*** Opening of DATASET ENTRIES ***
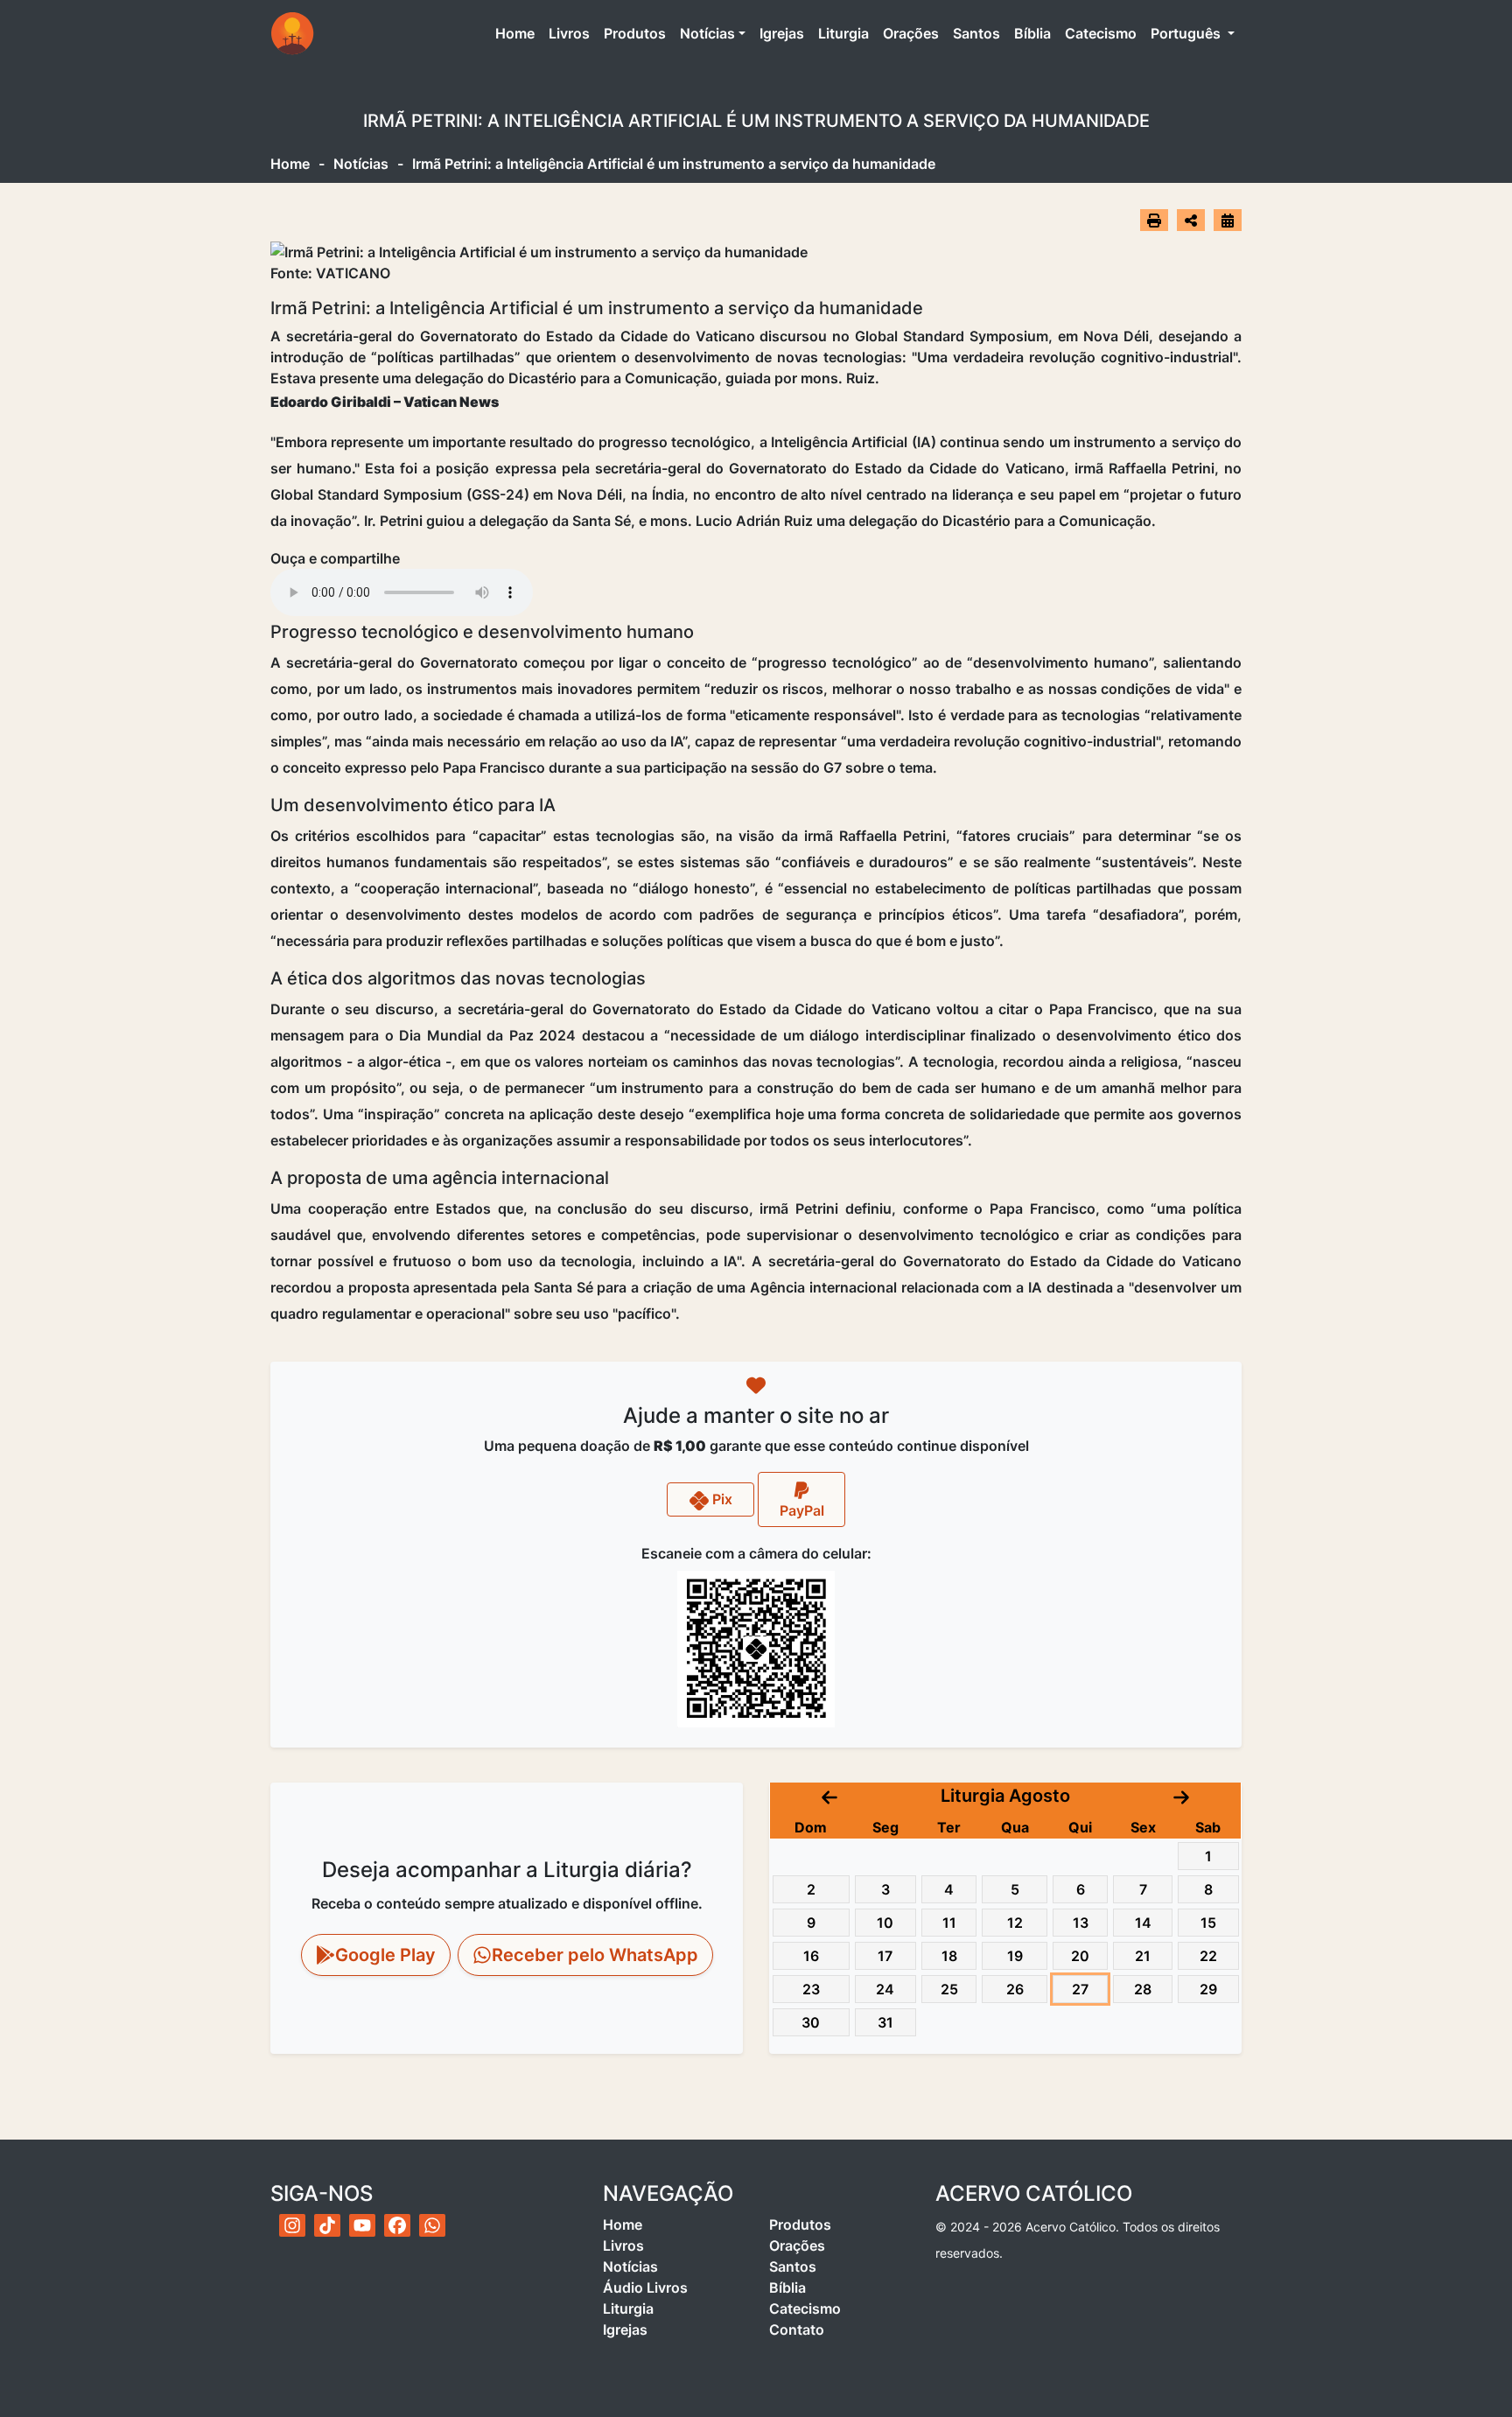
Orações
*** Close of DATASET ENTRIES ***
*** Opening of DATASET ENTRIES ***
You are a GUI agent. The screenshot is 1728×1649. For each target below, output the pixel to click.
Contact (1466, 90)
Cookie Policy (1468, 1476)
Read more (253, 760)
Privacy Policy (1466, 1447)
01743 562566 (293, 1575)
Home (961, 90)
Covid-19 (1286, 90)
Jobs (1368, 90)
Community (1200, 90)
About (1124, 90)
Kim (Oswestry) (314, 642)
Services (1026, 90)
*** Close of DATASET ENTRIES ***
*** Opening of DATASET ENTRIES ***
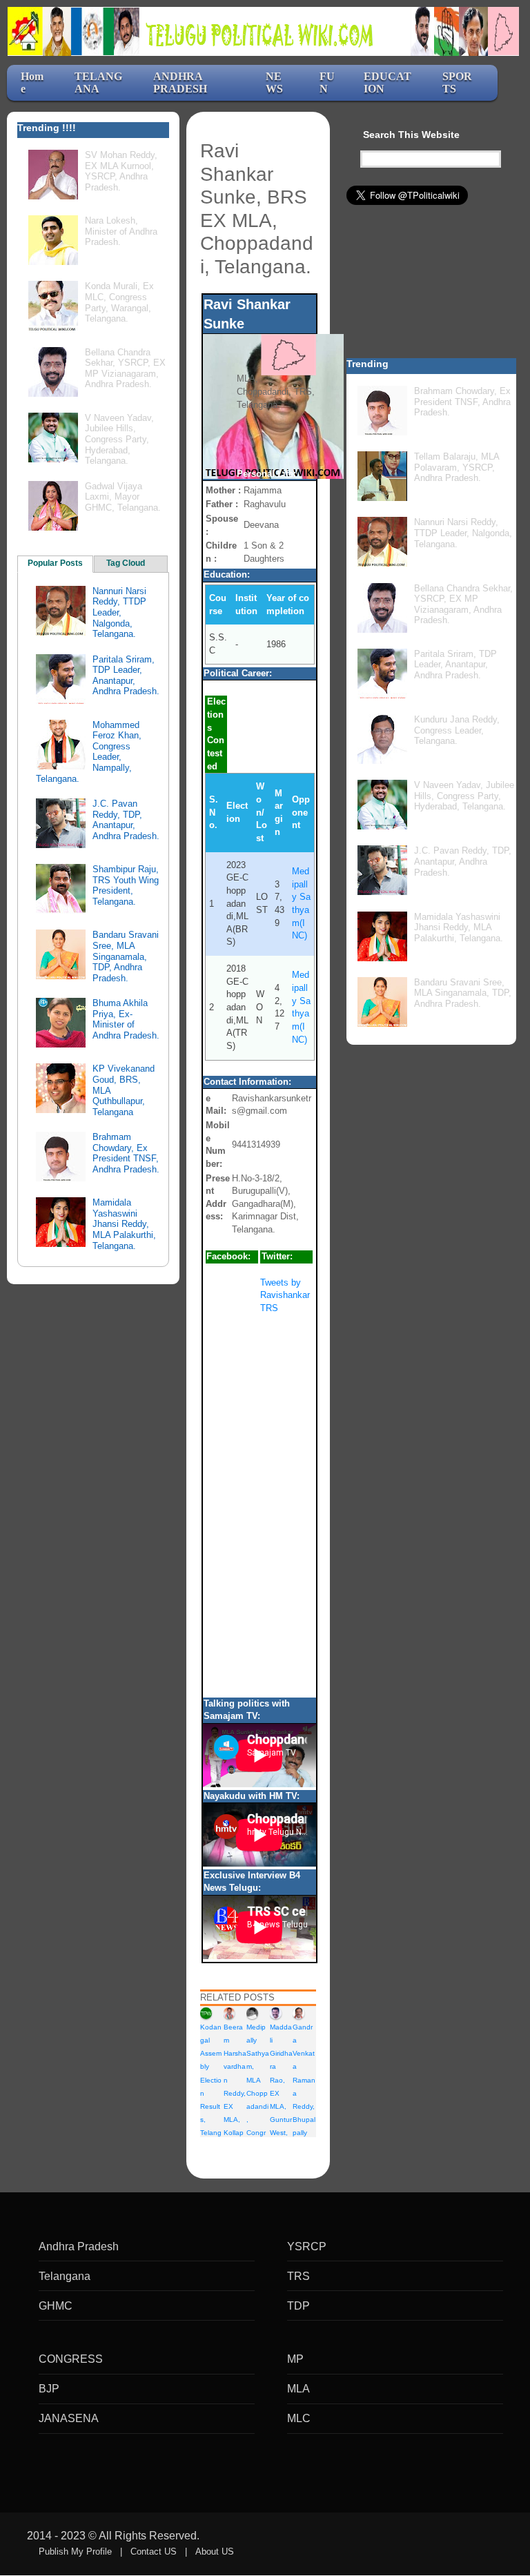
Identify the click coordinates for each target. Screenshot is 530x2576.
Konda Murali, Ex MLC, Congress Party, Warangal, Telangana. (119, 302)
*** Close of DATASET ENTRIES ***
From the listing above, return the lines starting at the one with "Identify the click" and ending at the one with "Konda Murali, Ex", both kept, exactly as they appear and nothing more.

Identify the click coordinates for each target. Screenshot is 530x2576.
Konda Murali, Ex MLC, Congress Party, Warangal, Telangana. (119, 302)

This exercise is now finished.